To support the claim, Foxwoods offered the reports of two appraisers, one of whom valued the future casino site at negative $900,000 in 2006.
That argument did not impress some on the Board of Revision of Taxes.
“So it’s your contention that the seller would have to give the buyer $900,000 just to take the property off his hands?” BRT vice chair Harvey M. Levin asked appraiser Eugene Pasymowski. “I’ve been doing what I do for a very long time, as an appraiser, as a board member and as an educator, and I’ve never seen a report as meaningless as this. It’s ludicrous!”
Foxwood’s tax appeal case began in February 2006, and was initially denied by the BRT the following month. The casino then appealed to Common Pleas Court, which bounced the case back to the BRT for a second hearing. Their concern is limited to tax years 2006 and 2007.
A ruling from the BRT is expected within 10 days.
A key problem for Foxwoods is the fact that they paid $65 million to acquire the property in January 2005. Why pay so much if the land is less than worthless?
To answer it, Foxwoods attorney William G. Schwartz drew a distinction between the “business value” of a property, and the taxable value of the land itself.
Future casino revenue is a business value, Schwartz said, and one that may never be realized due to anti-casino lawsuits and action by City Council. The BRT, he argued, should concern itself only with the value of the vacant land itself. Schwartz explained the $65 million purchase price as a “gamble on gambling,” made by his client, and not an accurate valuation of the land.
“There is a real possibility the [casino zoning] will never be approved for this site,” Schwartz said.
Schwartz also outlined problems on both land and water. Of the 18 acres of dry land, the dumping of ash from the city incinerator have laced the soil with PCBs, lead and other contaminants, with a remediation bill in the millions. At the water’s edge, repairs to shore up the bulkhead are estimated at $7 million. And in the river — the location that would normally boost the property’s value — Schwartz argued that pier reconstruction is too expensive to pay for itself.
“It’s actually worthless,” Schwartz said of the riverine 12 acres. “There is no way it would pay, in any way shape or form, to use that area.”
By averaging two appraisal values, one at less than $0 and a second at $9 million, Foxwoods arrived at a fair market value of $4.5 million.
About 15 anti-casino residents turned out to oppose the tax break, some with stuffed skunks and a skunk puppet to convey their idea that the Foxwoods tax appeal “stinks.” Their leader was reporter-activist Ed Goppelt, the publisher of Hallwatch.org, who has pushed this story since April.

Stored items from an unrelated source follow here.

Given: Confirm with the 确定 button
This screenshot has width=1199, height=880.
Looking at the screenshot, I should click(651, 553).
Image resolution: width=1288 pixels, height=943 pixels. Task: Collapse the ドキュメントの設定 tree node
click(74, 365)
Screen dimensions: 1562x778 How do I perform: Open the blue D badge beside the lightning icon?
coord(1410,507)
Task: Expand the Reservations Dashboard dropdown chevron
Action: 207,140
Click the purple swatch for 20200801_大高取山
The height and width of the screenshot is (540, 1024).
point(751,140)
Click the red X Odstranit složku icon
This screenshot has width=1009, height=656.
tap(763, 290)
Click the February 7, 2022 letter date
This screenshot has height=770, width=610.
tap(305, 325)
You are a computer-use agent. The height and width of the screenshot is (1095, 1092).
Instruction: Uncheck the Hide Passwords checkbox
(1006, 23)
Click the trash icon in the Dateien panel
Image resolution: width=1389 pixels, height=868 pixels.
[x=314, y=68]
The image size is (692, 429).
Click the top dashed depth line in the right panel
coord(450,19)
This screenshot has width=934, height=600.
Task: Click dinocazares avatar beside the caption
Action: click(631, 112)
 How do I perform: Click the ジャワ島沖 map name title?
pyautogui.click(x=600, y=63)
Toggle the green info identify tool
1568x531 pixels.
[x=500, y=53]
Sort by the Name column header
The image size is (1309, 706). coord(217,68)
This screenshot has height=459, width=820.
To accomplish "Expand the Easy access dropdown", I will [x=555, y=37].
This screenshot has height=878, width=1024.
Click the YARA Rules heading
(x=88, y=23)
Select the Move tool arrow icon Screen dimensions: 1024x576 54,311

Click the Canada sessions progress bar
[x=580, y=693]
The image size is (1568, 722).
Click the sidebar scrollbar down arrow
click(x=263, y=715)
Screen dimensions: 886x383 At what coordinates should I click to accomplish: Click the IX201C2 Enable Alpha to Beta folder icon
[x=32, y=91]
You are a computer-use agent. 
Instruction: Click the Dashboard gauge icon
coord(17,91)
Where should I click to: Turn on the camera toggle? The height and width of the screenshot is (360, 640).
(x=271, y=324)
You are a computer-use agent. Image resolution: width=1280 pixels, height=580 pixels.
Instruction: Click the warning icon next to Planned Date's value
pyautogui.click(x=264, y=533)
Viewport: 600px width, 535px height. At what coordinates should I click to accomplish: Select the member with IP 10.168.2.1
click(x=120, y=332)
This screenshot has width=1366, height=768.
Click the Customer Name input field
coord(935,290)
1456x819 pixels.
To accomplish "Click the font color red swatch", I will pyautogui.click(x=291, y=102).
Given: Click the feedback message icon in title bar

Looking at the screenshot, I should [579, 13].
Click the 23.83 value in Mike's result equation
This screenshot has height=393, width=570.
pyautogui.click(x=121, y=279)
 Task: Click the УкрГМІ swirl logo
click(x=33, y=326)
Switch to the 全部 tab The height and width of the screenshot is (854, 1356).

Allowed 10 minutes to challenge Foxwoods, Goppelt offered up a May 21 letter from Foxwoods to the City Solicitor’s office in which the casino apparently argues that they do have a right to build a casino under the property’s current commercial zoning. Goppelt seemed to be implying that if Foxwoods believes it can operate a casino with the current zoning, they cannot claim that non-casino zoning should reduce the property’s assessed value.
Afterwards, Goppelt said he was satisfied by the BRT handling so far: “They were asking tough questions. They were taking seriously their duty to accurately value the property of the city.”